Neural compensation in presymptomatic hAPP mouse models of Alzheimer's disease

Martine Ammassari-Teule 1
PMCID: PMC7433654  PMID: 32817305

Abstract

Largely inspired from clinical concepts like brain reserve, cognitive reserve, and neural compensation, here we review data showing how neural circuits reorganize in presymptomatic and early symptomatic hAPP mice to maintain memory intact. By informing on molecular alterations and compensatory adaptations which take place in the brain before mice show cognitive impairments, these data can help to identify ultra-early disease markers that could be targeted in a therapeutic perspective aimed at preventing rather than treating cognitive deterioration.

Since the beginning of their production and utilization, one critical issue with rodent models of neurodegenerative diseases has been that mutations, which cause disease-specific neuropathological hallmarks, do not necessarily produce phenotypic alterations (Crawley 2008). Despite the large consensus that no model can entirely recapitulate the peculiarities of human disorders (Kreiner 2015), models devoid of face validity have been systematically discarded for their inadequacy to unveil causal relationships between neural and clinical symptoms. The consequence of discarding such models has been to leave in the shadow the heuristic importance of understanding why disease-specific neural alterations were not triggering disease-specific phenotypes.

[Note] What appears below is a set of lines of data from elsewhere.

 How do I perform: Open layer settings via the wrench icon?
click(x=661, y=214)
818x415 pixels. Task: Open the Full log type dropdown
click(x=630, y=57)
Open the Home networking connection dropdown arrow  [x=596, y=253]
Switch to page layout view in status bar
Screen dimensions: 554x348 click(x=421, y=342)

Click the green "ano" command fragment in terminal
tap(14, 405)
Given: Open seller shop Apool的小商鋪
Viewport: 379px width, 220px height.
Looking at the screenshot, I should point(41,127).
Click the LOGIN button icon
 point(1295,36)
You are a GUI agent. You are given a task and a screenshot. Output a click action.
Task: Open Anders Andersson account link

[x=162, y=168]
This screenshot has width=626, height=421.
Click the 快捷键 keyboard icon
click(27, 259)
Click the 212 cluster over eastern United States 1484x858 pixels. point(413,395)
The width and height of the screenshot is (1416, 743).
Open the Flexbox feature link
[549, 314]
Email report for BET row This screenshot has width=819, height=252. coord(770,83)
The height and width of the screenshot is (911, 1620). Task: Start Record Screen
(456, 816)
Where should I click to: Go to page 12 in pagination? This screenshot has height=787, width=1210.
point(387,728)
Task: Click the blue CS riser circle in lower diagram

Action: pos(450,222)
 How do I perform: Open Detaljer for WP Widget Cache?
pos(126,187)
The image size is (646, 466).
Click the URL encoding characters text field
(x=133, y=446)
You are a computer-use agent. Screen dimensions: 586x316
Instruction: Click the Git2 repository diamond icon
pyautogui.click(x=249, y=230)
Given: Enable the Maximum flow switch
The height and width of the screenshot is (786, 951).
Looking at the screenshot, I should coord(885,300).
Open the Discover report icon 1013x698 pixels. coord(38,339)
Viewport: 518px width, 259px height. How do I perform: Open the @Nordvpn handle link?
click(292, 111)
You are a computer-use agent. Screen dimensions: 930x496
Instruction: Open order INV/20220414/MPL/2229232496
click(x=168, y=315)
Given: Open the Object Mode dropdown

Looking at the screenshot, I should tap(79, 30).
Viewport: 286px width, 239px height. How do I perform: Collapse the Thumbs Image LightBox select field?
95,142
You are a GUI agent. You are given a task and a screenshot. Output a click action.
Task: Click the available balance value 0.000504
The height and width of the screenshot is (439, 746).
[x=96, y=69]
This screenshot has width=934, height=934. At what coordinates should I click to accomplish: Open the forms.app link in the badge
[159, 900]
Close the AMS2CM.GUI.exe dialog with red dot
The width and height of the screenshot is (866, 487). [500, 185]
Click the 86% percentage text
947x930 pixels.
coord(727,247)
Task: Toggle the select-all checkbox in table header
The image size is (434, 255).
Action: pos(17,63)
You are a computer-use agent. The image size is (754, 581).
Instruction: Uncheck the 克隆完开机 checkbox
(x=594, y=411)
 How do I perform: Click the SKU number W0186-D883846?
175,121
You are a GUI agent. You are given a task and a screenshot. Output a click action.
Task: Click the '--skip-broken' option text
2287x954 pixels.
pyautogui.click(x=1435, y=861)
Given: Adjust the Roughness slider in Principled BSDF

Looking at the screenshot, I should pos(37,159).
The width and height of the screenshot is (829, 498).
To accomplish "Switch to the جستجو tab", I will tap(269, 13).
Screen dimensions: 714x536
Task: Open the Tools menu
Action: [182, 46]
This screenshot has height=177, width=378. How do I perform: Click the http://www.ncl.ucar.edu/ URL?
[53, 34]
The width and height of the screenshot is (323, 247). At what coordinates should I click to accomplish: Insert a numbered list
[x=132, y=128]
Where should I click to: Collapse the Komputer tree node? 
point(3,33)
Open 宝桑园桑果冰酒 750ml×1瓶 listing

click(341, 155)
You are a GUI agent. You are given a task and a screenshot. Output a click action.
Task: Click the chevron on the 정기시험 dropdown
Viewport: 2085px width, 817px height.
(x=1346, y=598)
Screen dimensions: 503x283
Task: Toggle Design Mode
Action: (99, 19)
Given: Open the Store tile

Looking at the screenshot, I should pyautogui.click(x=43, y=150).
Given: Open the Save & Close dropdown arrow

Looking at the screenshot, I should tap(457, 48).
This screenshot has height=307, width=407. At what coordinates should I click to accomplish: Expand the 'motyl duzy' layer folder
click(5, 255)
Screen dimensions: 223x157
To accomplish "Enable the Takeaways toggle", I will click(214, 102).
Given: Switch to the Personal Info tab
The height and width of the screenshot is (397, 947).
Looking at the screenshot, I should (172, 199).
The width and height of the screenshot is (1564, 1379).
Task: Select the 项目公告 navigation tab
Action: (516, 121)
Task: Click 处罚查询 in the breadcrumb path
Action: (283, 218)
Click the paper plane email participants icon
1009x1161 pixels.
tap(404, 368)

Meanwhile, clinical imaging investigations carried out in ageing and Alzheimer's disease (AD) patients revealed that individuals could maintain intact cognitive abilities thanks to a redistribution of neural activity across brain regions unequally affected by amyloid load (Stern 2009, 2012). A large body of evidence then demonstrated that this redistribution basically occurs via overactivation of canonical circuits that compensates for their decreased efficiency, or recruitment of alternative regions with lower levels of neurodegeneration (Barulli and Stern 2011; Stern et al. 2019), these alternative pathways of reserve being simultaneously present in cognitively normal older adults (Oh et al. 2018). Although these findings demonstrate that neuronal networks rearrange to face cognitive demand, the synaptic mechanisms, which support these rearrangements, are still poorly understood due to limitations of in vivo subcellular imaging in human AD brains (Stern 2017).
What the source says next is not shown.